Heute ist besser als gestern. Ich verlasse das Schlafzimmer.
Er ist heute agiler und weniger erschlagen, wir wortfechten zärtlich und frühstücken dekadent. Sein Nacken riecht nach Nacht und Sicherheit, ich küsse sein Ohr, während wir mit dem Tablet spielen und unsere Zigaretten die Höhle räuchern. Ich bin unwahrscheinlich fasziniert und berührt von seiner Körperlichkeit, seinen Bewegungen, seiner Gestik, seinem Gang. Er bewegt sich durch Zeit und Raum wie ein Stummfilmschauspieler, mit der beneideswerten Eleganz einer verwöhnten Katze und der unbeholfenen Schlaksigkeit eines zu schnell (er)wachsenden Kindes.
Gestern Abend noch zynisch und nihilistisch, strahlt er heute Tatendrang und Ruhe aus.
   "Heute Misanthrop, morgen Florist des Seins", lächelt er und berührt meine Wange.
Ich dachte immer, ich wäre wechselhaft wie Rimbauds trunkenes Schiff. Tja.

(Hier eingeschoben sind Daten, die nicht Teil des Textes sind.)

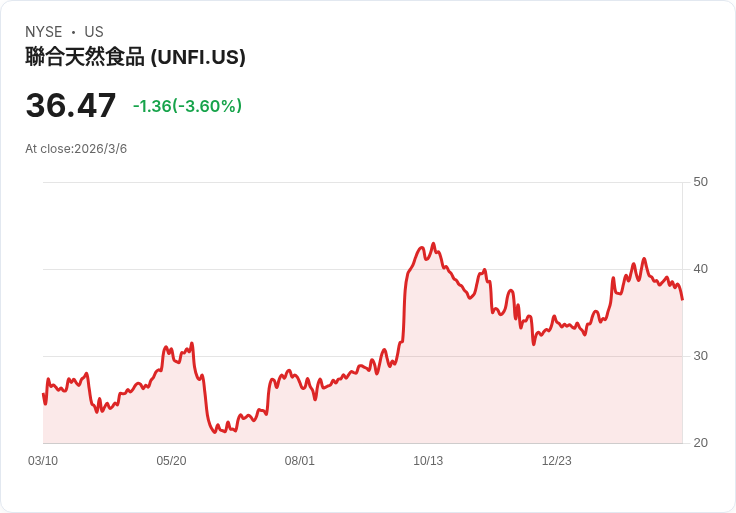Click the chart's lowest trough after 05/20
Screen dimensions: 736x513
pos(215,432)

Wir entwickeln alternative Verwendungszwecke für Maos rotes Buch (Geheimversteck für grünes, duftendes Rauschmittel, man könnte es natürlich auch in einem alten BGB horten), hören Yael Naim und Ofrin, verweilen kurz beim Veganismus, bei den Vorteilen eines zweiten Raspberry, suchen ein Massagestudio ohne Happy End (was ein extrem schwieriges Unterfangen ist).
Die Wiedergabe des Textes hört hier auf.